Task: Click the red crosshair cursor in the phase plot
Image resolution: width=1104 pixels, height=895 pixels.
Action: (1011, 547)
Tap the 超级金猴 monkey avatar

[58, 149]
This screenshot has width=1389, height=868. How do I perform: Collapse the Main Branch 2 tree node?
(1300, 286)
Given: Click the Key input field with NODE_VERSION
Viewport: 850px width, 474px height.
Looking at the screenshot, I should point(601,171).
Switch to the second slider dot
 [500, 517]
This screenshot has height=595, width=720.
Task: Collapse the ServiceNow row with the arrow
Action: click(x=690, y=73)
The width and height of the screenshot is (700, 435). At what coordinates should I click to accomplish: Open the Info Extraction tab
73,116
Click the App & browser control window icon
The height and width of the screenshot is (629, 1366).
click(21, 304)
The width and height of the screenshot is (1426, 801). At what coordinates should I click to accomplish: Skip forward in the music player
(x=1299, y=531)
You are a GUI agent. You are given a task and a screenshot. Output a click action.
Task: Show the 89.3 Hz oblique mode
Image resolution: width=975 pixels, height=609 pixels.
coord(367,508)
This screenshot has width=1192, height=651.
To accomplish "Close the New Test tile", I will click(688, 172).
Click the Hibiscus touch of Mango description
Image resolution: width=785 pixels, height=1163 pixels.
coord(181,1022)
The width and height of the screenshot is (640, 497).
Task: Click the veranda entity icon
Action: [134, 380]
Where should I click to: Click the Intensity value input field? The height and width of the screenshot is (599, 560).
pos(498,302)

·····

_EXERCISE AIM_
Your reply should be an exact copy of every line from the line with "The width and height of the screenshot is (700, 435)." through the final line of the data, and nothing more.

_SOLUTION TO THE PROBLEM_
The width and height of the screenshot is (700, 435). At what coordinates should I click to accomplish: Open the Info Extraction tab
73,116
Click the App & browser control window icon
The height and width of the screenshot is (629, 1366).
click(21, 304)
The width and height of the screenshot is (1426, 801). At what coordinates should I click to accomplish: Skip forward in the music player
(x=1299, y=531)
You are a GUI agent. You are given a task and a screenshot. Output a click action.
Task: Show the 89.3 Hz oblique mode
Image resolution: width=975 pixels, height=609 pixels.
coord(367,508)
This screenshot has width=1192, height=651.
To accomplish "Close the New Test tile", I will click(688, 172).
Click the Hibiscus touch of Mango description
Image resolution: width=785 pixels, height=1163 pixels.
coord(181,1022)
The width and height of the screenshot is (640, 497).
Task: Click the veranda entity icon
Action: [134, 380]
Where should I click to: Click the Intensity value input field? The height and width of the screenshot is (599, 560).
pos(498,302)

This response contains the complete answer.